=== Metin Bölümü ===

16 Aralık 2010 Perşembe

c- “Kendini Övenin Selamı Var.”

c- “Kendini Övenin Selamı Var.” Derler ama Biraz Kendimi Öveyim:

Müsaade edin de önce biraz olsun Fatma Ebemi (anneannem) anayım; Hani “Din Eğitim ve Öğrenimim” konusunda bahsetmiştim;
Elime bir tutam gilime (üzüm bağlarındaki kütüklerin/omcaların budanarak kesilmiş çubukları, dalları) tutuşturup da beni, “namazlık” öğrenmem için köy imamının hocalığına yollayan Fatma Ebemden:
Kendisi çileli bir hayatın yılmaz kahramanıydı.! Henüz elinin kınası çıkmadan, kendisini çok seven ilk kocası Ahmet (inşallah mekanı cennet olsun…!) :
 Fatma; “Seni çok seviyorum…! Dönebilirsem inşallah seni çok mutlu edeceğim…! Yok dönemezsem seni sıratta bekleyeceğim. Rabbimin yardımıyla cennete seninle gireceğim… İnşallah, inşallah, inşallah…! Haydi Allah’a Emanet ol...!” deyip gitmişti askere.! Hem de Çanakkale’ye…
Savaşlar bitmiş, memleket kurtulmuş,
Gazilerin kendisi, şehitlerin künyesi gelmişti…
Ancak Fatma Ebemin Ahmet’i; gidiş o gidiş  bir daha dönememişti. Ahmet gaipti!

=== Veri Kayıtları ===

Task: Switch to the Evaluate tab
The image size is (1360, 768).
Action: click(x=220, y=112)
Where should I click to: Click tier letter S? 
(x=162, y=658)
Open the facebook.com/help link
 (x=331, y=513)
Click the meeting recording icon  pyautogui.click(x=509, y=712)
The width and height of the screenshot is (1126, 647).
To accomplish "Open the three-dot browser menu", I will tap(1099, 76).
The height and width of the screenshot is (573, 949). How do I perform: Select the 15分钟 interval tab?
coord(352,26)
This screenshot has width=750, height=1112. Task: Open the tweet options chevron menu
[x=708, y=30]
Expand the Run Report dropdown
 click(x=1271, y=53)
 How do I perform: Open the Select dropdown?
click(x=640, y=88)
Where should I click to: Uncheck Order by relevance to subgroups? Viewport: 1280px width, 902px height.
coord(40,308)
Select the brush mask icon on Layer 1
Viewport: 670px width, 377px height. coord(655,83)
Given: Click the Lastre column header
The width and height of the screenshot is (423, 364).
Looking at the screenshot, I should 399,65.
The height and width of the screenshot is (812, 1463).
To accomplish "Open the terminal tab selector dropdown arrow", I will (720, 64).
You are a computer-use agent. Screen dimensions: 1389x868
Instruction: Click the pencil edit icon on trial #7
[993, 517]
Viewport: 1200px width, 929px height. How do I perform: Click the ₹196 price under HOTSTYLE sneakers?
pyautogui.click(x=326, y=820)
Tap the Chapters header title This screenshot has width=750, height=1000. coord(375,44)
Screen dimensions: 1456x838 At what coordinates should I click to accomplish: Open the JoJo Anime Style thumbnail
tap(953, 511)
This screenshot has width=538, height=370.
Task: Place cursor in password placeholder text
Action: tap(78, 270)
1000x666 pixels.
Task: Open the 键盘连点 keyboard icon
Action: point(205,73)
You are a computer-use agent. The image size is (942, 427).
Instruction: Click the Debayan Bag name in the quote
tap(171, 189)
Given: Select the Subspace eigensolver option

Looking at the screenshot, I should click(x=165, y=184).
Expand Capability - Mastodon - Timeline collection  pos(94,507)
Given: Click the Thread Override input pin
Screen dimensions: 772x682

===

*Görev Tanımı:*
Fatma Ebe'yi anlatan yazıda "Müsaade edin de" sözlerinden "dönememişti. Ahmet gaipti!" sözlerine kadar uzanan kısmı, "askere" kelimesini "cepheye" ile değiştirerek yeniden yazın.

*Ayrıntılı Çözüm:*
Müsaade edin de önce biraz olsun Fatma Ebemi (anneannem) anayım; Hani “Din Eğitim ve Öğrenimim” konusunda bahsetmiştim;
Elime bir tutam gilime (üzüm bağlarındaki kütüklerin/omcaların budanarak kesilmiş çubukları, dalları) tutuşturup da beni, “namazlık” öğrenmem için köy imamının hocalığına yollayan Fatma Ebemden:
Kendisi çileli bir hayatın yılmaz kahramanıydı.! Henüz elinin kınası çıkmadan, kendisini çok seven ilk kocası Ahmet (inşallah mekanı cennet olsun…!) :
 Fatma; “Seni çok seviyorum…! Dönebilirsem inşallah seni çok mutlu edeceğim…! Yok dönemezsem seni sıratta bekleyeceğim. Rabbimin yardımıyla cennete seninle gireceğim… İnşallah, inşallah, inşallah…! Haydi Allah’a Emanet ol...!” deyip gitmişti cepheye.! Hem de Çanakkale’ye…
Savaşlar bitmiş, memleket kurtulmuş,
Gazilerin kendisi, şehitlerin künyesi gelmişti…
Ancak Fatma Ebemin Ahmet’i; gidiş o gidiş  bir daha dönememişti. Ahmet gaipti!